A new study published in Environmental Health Perspectives (EHP) showed a rise in kidney stones during hot-weather spells. The study found that there were more incidences of kidney stones for three days following hot weather. This may mean that kidney stone prevalence will rise over the next few years, according to the study.

Researchers found in the study that as temperatures increased above 50°F (10°C) in several large U.S. cities, risk of kidney stones increased significantly. The study followed 60,433 privately insured patients in five cities -- Atlanta, Chicago, Dallas, Los Angeles, and Philadelphia. (Los Angeles did not show a statistically significant change, but each of the four other cities did.)

The stones were likely caused because hot weather can cause dehydration, and dehydration can cause kidney stones, the paper said.

Kidney stones are painful growths caused by a build-up of uric acid in the body. According to the study, kidney stone prevalence has been on the rise for the past 30 years. The authors of the study predict that trend will continue in the future as global warming continues. The relationship between kidney stones and hot weather is not clearly understood, but high ambient temperature is seen as a risk factor for kidney stones.
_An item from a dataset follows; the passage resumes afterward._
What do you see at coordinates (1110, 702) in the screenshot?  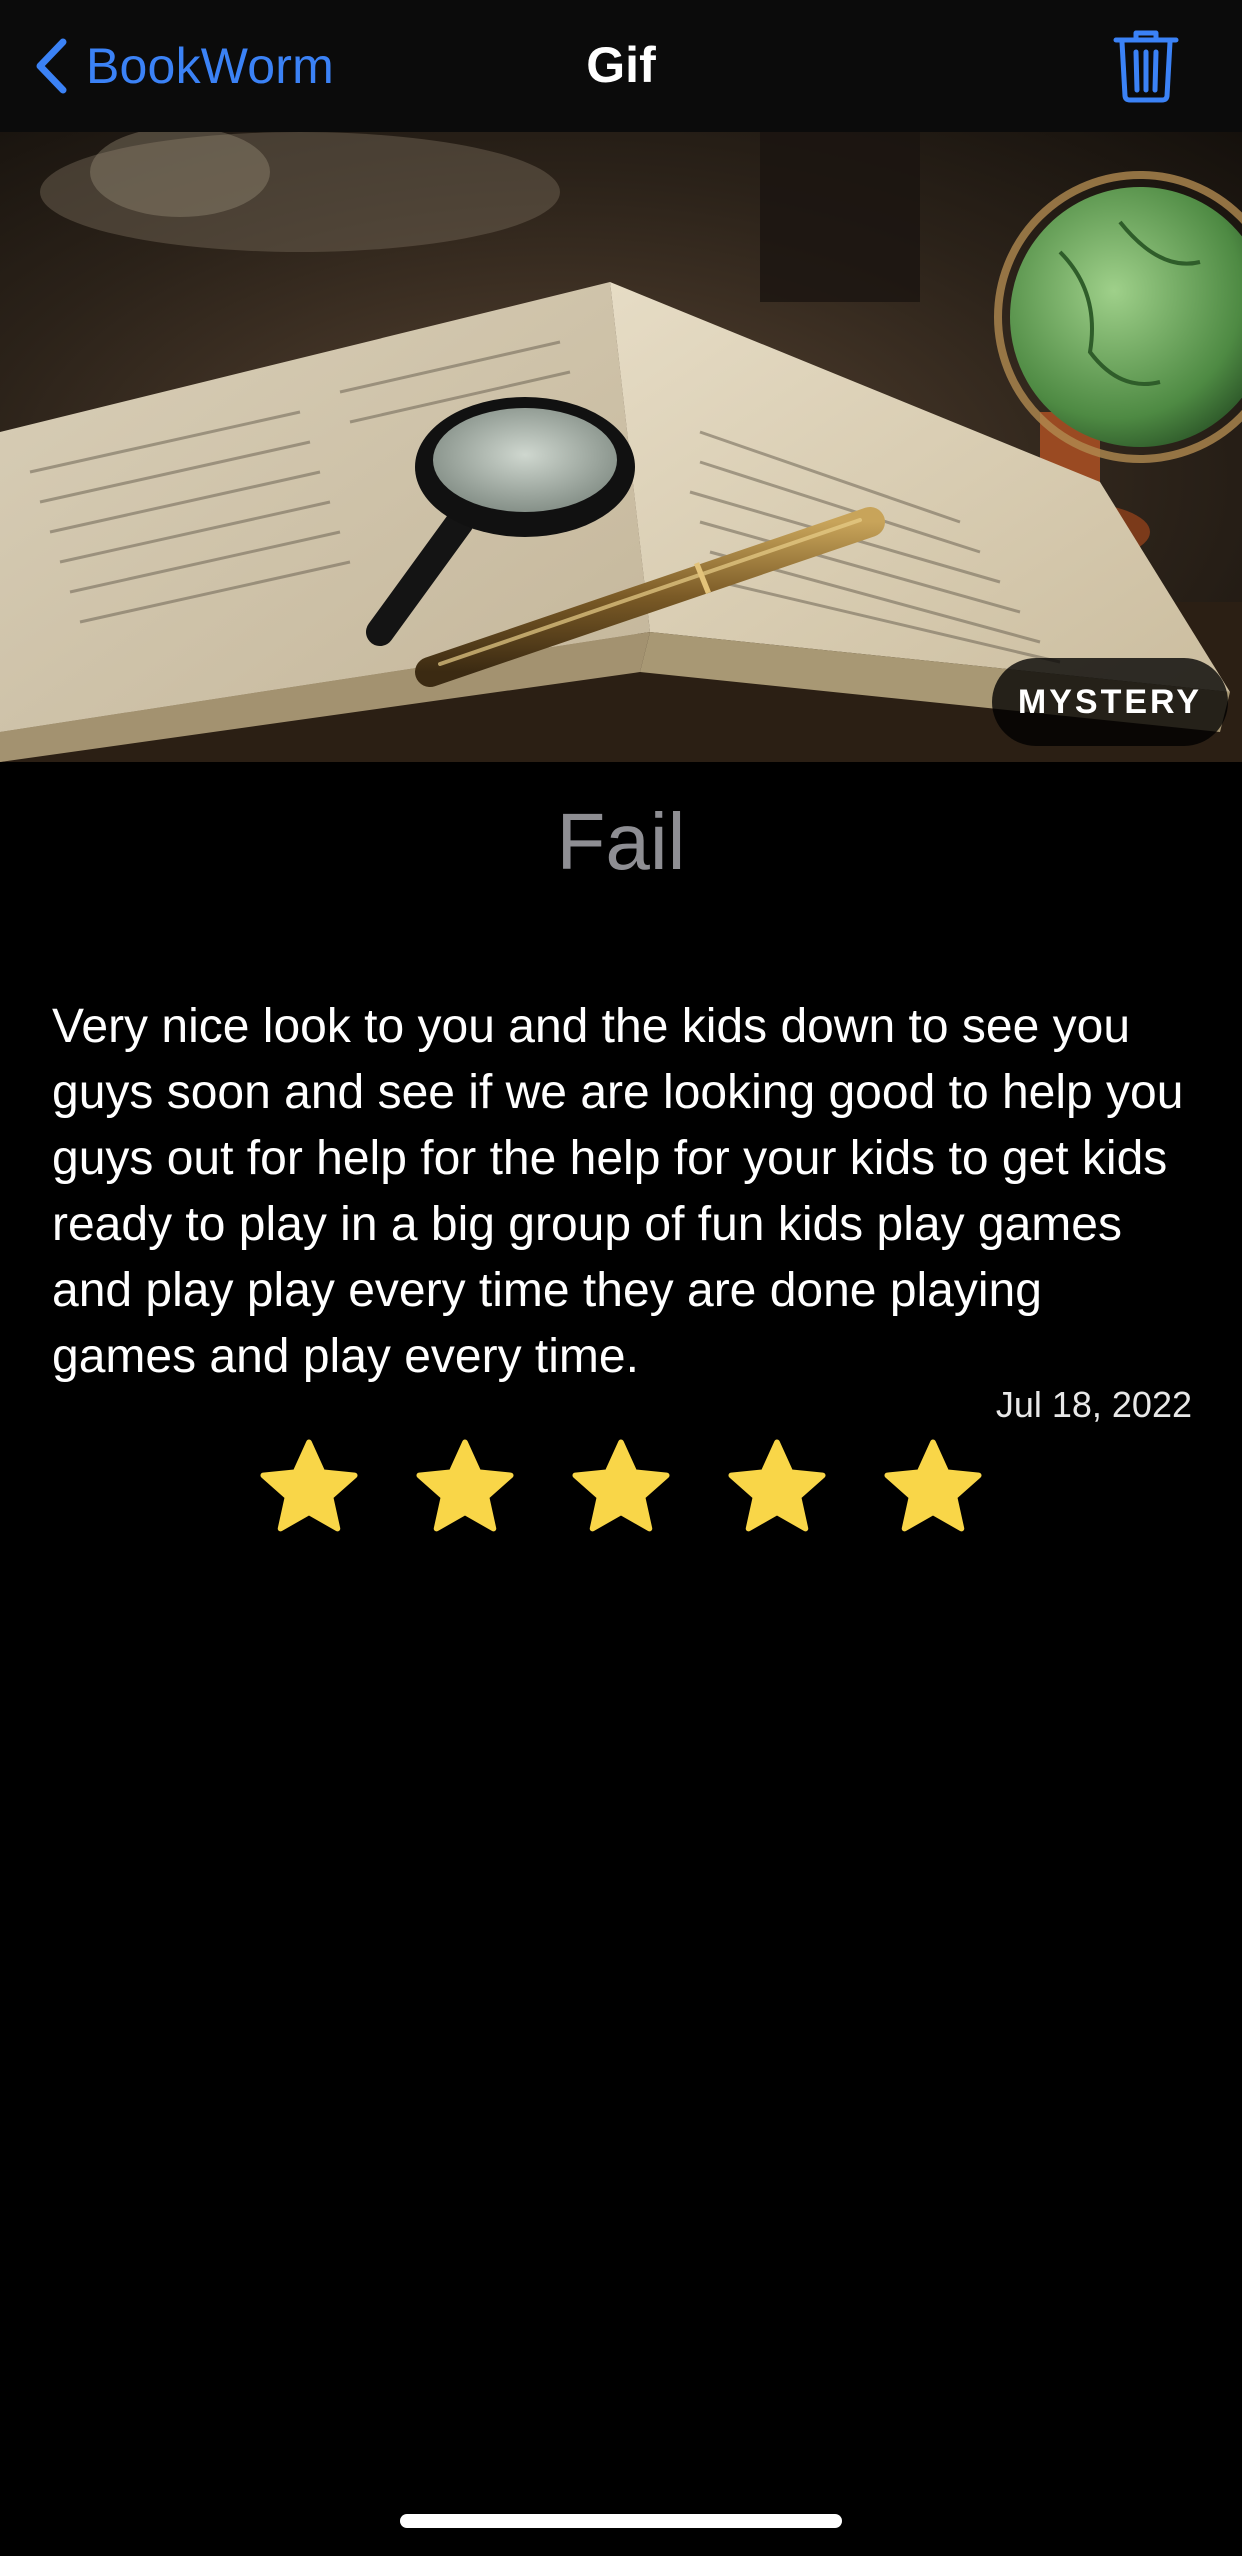 I see `genre-badge: MYSTERY` at bounding box center [1110, 702].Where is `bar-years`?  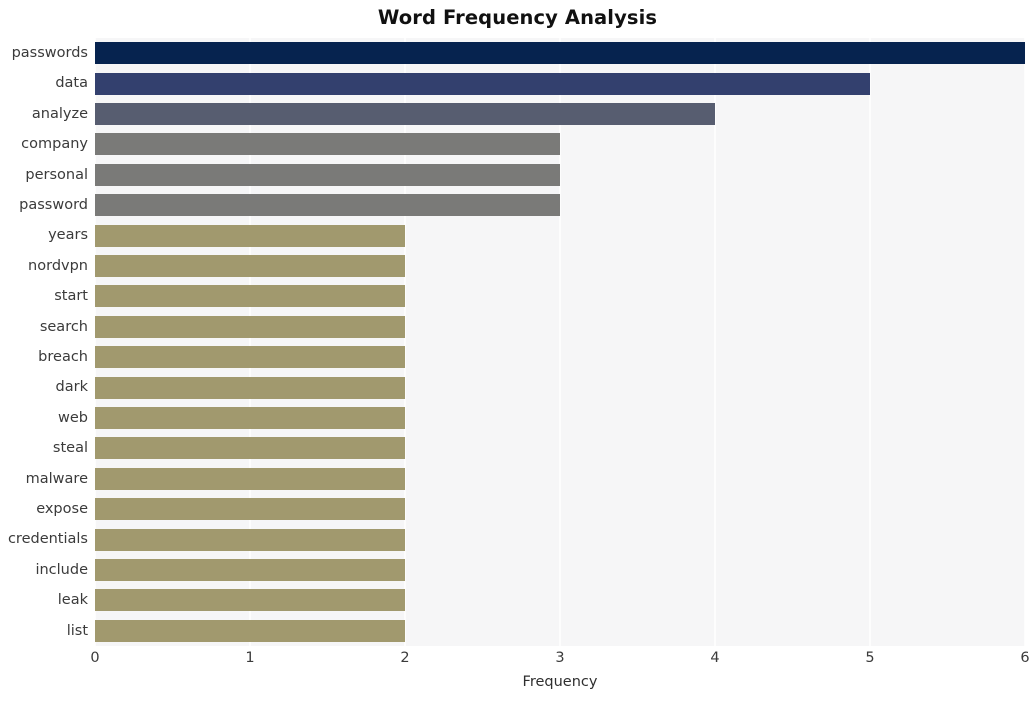
bar-years is located at coordinates (250, 236).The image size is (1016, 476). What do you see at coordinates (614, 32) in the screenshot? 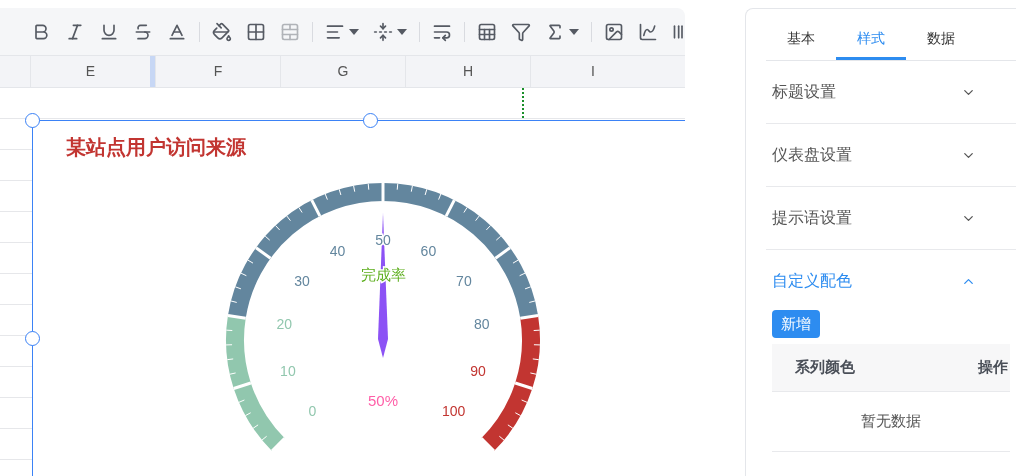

What does this mean? Gregory Tasian, the lead author of the study, is a pediatric urologist. He said in the paper, "These findings point to potential public health effects associated with global climate change... It is likely that higher temperatures increase the risk of kidney stones in those people predisposed to stone formation."

There are some limitations to the study, which the authors acknowledged. For example, the study did not track how much time patients actually spent outdoors. It is possible that many of the patients spent more time indoors, possibly using air conditioning. The study also didn't control for factors like age. However, this study may be the first signs of a troubling trend.